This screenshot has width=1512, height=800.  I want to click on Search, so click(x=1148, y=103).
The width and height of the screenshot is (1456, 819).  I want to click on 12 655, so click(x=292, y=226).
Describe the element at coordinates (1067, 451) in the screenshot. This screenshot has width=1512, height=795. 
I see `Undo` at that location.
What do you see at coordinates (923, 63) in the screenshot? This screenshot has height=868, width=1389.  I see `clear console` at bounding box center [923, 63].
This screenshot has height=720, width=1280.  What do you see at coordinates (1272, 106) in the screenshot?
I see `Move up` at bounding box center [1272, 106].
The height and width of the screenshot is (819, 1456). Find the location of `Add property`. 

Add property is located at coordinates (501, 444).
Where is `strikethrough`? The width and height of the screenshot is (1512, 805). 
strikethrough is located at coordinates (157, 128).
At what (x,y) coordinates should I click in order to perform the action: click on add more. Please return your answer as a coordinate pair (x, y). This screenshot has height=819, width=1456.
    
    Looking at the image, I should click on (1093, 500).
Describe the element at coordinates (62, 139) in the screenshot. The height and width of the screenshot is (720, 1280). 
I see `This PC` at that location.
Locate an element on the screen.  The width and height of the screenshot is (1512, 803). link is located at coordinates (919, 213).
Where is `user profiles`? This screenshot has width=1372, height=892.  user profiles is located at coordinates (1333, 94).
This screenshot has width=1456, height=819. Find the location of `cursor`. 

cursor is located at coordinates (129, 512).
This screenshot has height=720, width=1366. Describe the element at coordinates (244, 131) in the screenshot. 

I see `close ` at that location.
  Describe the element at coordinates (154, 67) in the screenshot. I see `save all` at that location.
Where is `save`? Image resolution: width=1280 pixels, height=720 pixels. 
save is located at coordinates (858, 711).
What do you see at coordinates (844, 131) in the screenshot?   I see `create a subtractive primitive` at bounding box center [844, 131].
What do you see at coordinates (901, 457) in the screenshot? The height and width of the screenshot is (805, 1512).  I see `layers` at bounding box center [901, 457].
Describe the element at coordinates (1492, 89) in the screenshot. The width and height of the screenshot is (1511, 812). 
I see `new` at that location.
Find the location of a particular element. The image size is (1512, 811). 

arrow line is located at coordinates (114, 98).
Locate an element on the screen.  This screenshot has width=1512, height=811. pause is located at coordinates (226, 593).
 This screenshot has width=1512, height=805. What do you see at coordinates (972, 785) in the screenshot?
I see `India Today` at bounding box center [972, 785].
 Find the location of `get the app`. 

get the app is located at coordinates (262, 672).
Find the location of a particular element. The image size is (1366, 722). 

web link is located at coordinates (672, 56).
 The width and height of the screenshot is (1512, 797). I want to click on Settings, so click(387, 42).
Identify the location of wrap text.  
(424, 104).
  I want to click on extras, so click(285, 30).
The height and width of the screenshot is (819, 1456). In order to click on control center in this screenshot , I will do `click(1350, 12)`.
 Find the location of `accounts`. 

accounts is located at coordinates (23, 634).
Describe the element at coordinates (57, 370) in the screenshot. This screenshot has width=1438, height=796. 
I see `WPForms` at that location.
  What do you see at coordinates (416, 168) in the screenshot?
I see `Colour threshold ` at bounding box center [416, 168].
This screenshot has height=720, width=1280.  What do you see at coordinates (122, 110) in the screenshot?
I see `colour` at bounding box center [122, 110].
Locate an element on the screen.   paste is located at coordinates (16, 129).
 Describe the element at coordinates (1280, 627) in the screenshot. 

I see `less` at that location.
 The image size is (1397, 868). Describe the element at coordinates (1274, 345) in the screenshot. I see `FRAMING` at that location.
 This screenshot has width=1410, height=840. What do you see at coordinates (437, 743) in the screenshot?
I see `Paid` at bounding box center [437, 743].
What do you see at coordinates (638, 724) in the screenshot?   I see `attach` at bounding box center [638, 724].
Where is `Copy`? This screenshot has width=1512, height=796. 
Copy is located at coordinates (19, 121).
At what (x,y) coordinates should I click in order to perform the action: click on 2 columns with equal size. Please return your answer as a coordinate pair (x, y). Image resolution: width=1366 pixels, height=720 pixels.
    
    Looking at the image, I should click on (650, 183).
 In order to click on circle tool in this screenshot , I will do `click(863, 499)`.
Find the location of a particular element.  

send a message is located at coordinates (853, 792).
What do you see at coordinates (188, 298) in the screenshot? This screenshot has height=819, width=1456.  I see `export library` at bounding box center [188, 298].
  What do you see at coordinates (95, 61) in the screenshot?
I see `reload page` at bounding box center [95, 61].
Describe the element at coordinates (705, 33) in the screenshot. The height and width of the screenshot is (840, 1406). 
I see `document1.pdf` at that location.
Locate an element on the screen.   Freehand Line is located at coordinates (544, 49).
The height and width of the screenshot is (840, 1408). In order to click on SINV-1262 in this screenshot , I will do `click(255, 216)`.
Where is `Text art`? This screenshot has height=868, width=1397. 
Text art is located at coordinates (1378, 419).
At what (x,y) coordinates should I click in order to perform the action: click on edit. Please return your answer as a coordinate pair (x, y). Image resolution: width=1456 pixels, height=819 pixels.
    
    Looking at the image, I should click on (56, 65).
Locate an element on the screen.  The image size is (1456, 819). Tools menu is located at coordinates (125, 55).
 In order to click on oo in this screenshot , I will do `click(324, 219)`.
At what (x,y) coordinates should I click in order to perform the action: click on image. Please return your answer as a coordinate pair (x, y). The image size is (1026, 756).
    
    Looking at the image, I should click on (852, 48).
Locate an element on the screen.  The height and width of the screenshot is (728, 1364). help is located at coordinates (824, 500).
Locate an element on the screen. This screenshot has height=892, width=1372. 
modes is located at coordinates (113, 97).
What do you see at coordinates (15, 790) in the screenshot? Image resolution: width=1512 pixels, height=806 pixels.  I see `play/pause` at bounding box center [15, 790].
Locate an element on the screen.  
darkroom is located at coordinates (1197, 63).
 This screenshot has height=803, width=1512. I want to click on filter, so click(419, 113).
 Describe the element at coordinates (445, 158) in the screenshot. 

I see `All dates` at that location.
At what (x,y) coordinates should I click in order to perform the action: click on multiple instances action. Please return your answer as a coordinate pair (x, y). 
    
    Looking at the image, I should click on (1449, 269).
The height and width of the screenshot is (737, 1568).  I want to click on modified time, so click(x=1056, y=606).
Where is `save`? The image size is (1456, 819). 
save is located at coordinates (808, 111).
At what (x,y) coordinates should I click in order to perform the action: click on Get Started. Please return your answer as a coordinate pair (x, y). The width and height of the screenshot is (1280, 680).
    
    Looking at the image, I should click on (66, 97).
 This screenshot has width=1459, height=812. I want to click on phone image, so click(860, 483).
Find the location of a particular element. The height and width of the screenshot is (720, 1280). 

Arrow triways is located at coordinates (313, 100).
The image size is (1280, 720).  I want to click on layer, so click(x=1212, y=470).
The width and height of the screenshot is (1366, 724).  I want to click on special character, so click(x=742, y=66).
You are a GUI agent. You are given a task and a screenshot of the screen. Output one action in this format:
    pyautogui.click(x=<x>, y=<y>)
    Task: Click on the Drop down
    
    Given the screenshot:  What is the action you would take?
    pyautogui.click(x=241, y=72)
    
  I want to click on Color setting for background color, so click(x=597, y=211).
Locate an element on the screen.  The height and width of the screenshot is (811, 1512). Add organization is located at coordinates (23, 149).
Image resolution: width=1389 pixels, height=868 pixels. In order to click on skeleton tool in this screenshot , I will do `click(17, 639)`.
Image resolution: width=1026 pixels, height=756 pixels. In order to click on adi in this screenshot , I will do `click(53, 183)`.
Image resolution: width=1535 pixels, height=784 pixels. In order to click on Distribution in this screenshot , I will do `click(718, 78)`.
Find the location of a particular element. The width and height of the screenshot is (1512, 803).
┄┄┄┄┄┄┄┄┄┄┄┄┄┄┄┄┄┄┄┄
▶ **Set task**: Please update the material above by replacing "Image resolution:" with "Screen size:" wherever it occurs, changing nothing else.

▶ **Task solution**:
This screenshot has width=1512, height=800.  I want to click on Search, so click(x=1148, y=103).
The width and height of the screenshot is (1456, 819).  I want to click on 12 655, so click(x=292, y=226).
Describe the element at coordinates (1067, 451) in the screenshot. This screenshot has width=1512, height=795. 
I see `Undo` at that location.
What do you see at coordinates (923, 63) in the screenshot? This screenshot has height=868, width=1389.  I see `clear console` at bounding box center [923, 63].
This screenshot has height=720, width=1280.  What do you see at coordinates (1272, 106) in the screenshot?
I see `Move up` at bounding box center [1272, 106].
The height and width of the screenshot is (819, 1456). Find the location of `Add property`. 

Add property is located at coordinates (501, 444).
Where is `strikethrough`? The width and height of the screenshot is (1512, 805). 
strikethrough is located at coordinates (157, 128).
At what (x,y) coordinates should I click in order to perform the action: click on add more. Please return your answer as a coordinate pair (x, y). This screenshot has height=819, width=1456.
    
    Looking at the image, I should click on (1093, 500).
Describe the element at coordinates (62, 139) in the screenshot. The height and width of the screenshot is (720, 1280). 
I see `This PC` at that location.
Locate an element on the screen.  The width and height of the screenshot is (1512, 803). link is located at coordinates (919, 213).
Where is `user profiles`? This screenshot has width=1372, height=892.  user profiles is located at coordinates (1333, 94).
This screenshot has width=1456, height=819. Find the location of `cursor`. 

cursor is located at coordinates (129, 512).
This screenshot has height=720, width=1366. Describe the element at coordinates (244, 131) in the screenshot. 

I see `close ` at that location.
  Describe the element at coordinates (154, 67) in the screenshot. I see `save all` at that location.
Where is `save`? Screen size: width=1280 pixels, height=720 pixels. 
save is located at coordinates (858, 711).
What do you see at coordinates (844, 131) in the screenshot?   I see `create a subtractive primitive` at bounding box center [844, 131].
What do you see at coordinates (901, 457) in the screenshot? The height and width of the screenshot is (805, 1512).  I see `layers` at bounding box center [901, 457].
Describe the element at coordinates (1492, 89) in the screenshot. The width and height of the screenshot is (1511, 812). 
I see `new` at that location.
Find the location of a particular element. The image size is (1512, 811). 

arrow line is located at coordinates (114, 98).
Locate an element on the screen.  This screenshot has width=1512, height=811. pause is located at coordinates (226, 593).
 This screenshot has width=1512, height=805. What do you see at coordinates (972, 785) in the screenshot?
I see `India Today` at bounding box center [972, 785].
 Find the location of `get the app`. 

get the app is located at coordinates (262, 672).
Find the location of a particular element. The image size is (1366, 722). 

web link is located at coordinates (672, 56).
 The width and height of the screenshot is (1512, 797). I want to click on Settings, so click(387, 42).
Identify the location of wrap text.  
(424, 104).
  I want to click on extras, so click(285, 30).
The height and width of the screenshot is (819, 1456). In order to click on control center in this screenshot , I will do `click(1350, 12)`.
 Find the location of `accounts`. 

accounts is located at coordinates (23, 634).
Describe the element at coordinates (57, 370) in the screenshot. This screenshot has width=1438, height=796. 
I see `WPForms` at that location.
  What do you see at coordinates (416, 168) in the screenshot?
I see `Colour threshold ` at bounding box center [416, 168].
This screenshot has height=720, width=1280.  What do you see at coordinates (122, 110) in the screenshot?
I see `colour` at bounding box center [122, 110].
Locate an element on the screen.   paste is located at coordinates (16, 129).
 Describe the element at coordinates (1280, 627) in the screenshot. 

I see `less` at that location.
 The image size is (1397, 868). Describe the element at coordinates (1274, 345) in the screenshot. I see `FRAMING` at that location.
 This screenshot has width=1410, height=840. What do you see at coordinates (437, 743) in the screenshot?
I see `Paid` at bounding box center [437, 743].
What do you see at coordinates (638, 724) in the screenshot?   I see `attach` at bounding box center [638, 724].
Where is `Copy`? This screenshot has width=1512, height=796. 
Copy is located at coordinates (19, 121).
At what (x,y) coordinates should I click in order to perform the action: click on 2 columns with equal size. Please return your answer as a coordinate pair (x, y). Screen size: width=1366 pixels, height=720 pixels.
    
    Looking at the image, I should click on (650, 183).
 In order to click on circle tool in this screenshot , I will do `click(863, 499)`.
Find the location of a particular element.  

send a message is located at coordinates (853, 792).
What do you see at coordinates (188, 298) in the screenshot? This screenshot has height=819, width=1456.  I see `export library` at bounding box center [188, 298].
  What do you see at coordinates (95, 61) in the screenshot?
I see `reload page` at bounding box center [95, 61].
Describe the element at coordinates (705, 33) in the screenshot. The height and width of the screenshot is (840, 1406). 
I see `document1.pdf` at that location.
Locate an element on the screen.   Freehand Line is located at coordinates (544, 49).
The height and width of the screenshot is (840, 1408). In order to click on SINV-1262 in this screenshot , I will do `click(255, 216)`.
Where is `Text art`? This screenshot has height=868, width=1397. 
Text art is located at coordinates (1378, 419).
At what (x,y) coordinates should I click in order to perform the action: click on edit. Please return your answer as a coordinate pair (x, y). Screen size: width=1456 pixels, height=819 pixels.
    
    Looking at the image, I should click on (56, 65).
Locate an element on the screen.  The image size is (1456, 819). Tools menu is located at coordinates (125, 55).
 In order to click on oo in this screenshot , I will do `click(324, 219)`.
At what (x,y) coordinates should I click in order to perform the action: click on image. Please return your answer as a coordinate pair (x, y). The image size is (1026, 756).
    
    Looking at the image, I should click on (852, 48).
Locate an element on the screen.  The height and width of the screenshot is (728, 1364). help is located at coordinates (824, 500).
Locate an element on the screen. This screenshot has height=892, width=1372. 
modes is located at coordinates (113, 97).
What do you see at coordinates (15, 790) in the screenshot? Screen size: width=1512 pixels, height=806 pixels.  I see `play/pause` at bounding box center [15, 790].
Locate an element on the screen.  
darkroom is located at coordinates (1197, 63).
 This screenshot has height=803, width=1512. I want to click on filter, so click(419, 113).
 Describe the element at coordinates (445, 158) in the screenshot. 

I see `All dates` at that location.
At what (x,y) coordinates should I click in order to perform the action: click on multiple instances action. Please return your answer as a coordinate pair (x, y). 
    
    Looking at the image, I should click on (1449, 269).
The height and width of the screenshot is (737, 1568).  I want to click on modified time, so click(x=1056, y=606).
Where is `save`? The image size is (1456, 819). 
save is located at coordinates (808, 111).
At what (x,y) coordinates should I click in order to perform the action: click on Get Started. Please return your answer as a coordinate pair (x, y). The width and height of the screenshot is (1280, 680).
    
    Looking at the image, I should click on (66, 97).
 This screenshot has width=1459, height=812. I want to click on phone image, so click(860, 483).
Find the location of a particular element. The height and width of the screenshot is (720, 1280). 

Arrow triways is located at coordinates (313, 100).
The image size is (1280, 720).  I want to click on layer, so click(x=1212, y=470).
The width and height of the screenshot is (1366, 724).  I want to click on special character, so click(x=742, y=66).
You are a GUI agent. You are given a task and a screenshot of the screen. Output one action in this format:
    pyautogui.click(x=<x>, y=<y>)
    Task: Click on the Drop down
    
    Given the screenshot:  What is the action you would take?
    pyautogui.click(x=241, y=72)
    
  I want to click on Color setting for background color, so click(x=597, y=211).
Locate an element on the screen.  The height and width of the screenshot is (811, 1512). Add organization is located at coordinates (23, 149).
Screen size: width=1389 pixels, height=868 pixels. In order to click on skeleton tool in this screenshot , I will do `click(17, 639)`.
Screen size: width=1026 pixels, height=756 pixels. In order to click on adi in this screenshot , I will do `click(53, 183)`.
Screen size: width=1535 pixels, height=784 pixels. In order to click on Distribution in this screenshot , I will do `click(718, 78)`.
Find the location of a particular element. The width and height of the screenshot is (1512, 803).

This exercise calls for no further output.